> [Problem statement] From the entries below, report how many lines contain the string "Switch". Give only that number.

Start of Exercise inputs

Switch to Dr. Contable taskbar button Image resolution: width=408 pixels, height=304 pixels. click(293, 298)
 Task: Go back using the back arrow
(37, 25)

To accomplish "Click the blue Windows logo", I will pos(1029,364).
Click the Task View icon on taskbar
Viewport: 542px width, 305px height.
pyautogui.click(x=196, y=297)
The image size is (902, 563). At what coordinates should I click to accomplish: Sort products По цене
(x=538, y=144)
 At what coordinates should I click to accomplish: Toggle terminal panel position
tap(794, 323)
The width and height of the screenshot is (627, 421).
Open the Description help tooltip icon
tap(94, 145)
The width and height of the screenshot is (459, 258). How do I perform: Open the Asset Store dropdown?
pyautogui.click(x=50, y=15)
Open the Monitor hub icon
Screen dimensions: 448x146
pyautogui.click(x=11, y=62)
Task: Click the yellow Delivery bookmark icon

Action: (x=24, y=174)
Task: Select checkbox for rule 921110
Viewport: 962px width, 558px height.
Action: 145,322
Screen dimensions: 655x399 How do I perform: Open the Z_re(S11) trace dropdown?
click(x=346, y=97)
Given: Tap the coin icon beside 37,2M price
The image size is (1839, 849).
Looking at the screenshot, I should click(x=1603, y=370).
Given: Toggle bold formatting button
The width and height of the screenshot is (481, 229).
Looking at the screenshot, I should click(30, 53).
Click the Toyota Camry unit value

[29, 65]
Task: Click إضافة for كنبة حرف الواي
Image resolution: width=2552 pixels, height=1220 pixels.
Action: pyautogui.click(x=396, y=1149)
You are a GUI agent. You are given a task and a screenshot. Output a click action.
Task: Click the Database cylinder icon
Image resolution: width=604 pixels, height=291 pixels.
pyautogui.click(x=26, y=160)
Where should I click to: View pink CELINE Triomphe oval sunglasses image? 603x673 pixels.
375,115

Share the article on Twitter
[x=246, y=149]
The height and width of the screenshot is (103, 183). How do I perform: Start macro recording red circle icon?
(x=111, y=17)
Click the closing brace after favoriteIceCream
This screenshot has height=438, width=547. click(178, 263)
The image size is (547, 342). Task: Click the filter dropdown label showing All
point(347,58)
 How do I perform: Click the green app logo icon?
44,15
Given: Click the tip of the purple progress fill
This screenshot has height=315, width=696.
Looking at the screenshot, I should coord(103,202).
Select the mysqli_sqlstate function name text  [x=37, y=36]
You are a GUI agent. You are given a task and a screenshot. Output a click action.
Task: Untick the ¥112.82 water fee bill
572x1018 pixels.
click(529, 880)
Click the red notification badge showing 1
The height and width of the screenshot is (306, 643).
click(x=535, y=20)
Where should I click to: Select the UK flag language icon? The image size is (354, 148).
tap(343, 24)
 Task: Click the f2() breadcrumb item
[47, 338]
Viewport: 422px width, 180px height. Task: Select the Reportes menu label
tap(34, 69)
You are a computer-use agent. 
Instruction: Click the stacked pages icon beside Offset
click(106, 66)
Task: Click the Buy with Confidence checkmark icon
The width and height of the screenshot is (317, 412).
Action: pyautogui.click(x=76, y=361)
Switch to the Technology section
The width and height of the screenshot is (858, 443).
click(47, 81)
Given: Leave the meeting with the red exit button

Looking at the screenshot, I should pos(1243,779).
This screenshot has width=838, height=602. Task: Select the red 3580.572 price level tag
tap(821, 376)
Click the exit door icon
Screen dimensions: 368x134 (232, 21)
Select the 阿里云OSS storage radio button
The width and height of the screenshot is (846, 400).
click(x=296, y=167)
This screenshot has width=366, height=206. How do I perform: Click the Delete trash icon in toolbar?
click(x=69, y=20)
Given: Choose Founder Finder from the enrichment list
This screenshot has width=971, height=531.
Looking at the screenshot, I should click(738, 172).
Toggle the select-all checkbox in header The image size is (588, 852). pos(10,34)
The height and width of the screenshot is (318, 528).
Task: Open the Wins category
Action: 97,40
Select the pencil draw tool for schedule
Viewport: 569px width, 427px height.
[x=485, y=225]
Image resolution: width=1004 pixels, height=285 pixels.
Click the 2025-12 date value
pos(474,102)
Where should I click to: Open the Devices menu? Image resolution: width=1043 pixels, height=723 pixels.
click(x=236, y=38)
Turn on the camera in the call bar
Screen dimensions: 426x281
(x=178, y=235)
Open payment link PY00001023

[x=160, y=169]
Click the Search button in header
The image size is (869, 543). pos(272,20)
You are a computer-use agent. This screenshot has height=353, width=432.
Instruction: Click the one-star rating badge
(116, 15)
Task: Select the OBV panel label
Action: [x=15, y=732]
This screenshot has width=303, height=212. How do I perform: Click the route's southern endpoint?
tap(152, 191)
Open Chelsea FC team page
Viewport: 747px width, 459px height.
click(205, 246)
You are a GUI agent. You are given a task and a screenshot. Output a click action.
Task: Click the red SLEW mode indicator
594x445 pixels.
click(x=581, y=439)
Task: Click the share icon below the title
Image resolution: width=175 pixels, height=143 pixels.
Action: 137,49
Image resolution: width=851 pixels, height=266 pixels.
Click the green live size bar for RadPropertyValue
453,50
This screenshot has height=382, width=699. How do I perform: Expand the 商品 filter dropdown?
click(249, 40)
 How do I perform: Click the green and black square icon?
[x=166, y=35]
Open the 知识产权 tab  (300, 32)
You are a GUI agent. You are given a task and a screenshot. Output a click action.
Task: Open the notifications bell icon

End of Exercise inputs

> [Task solution] 2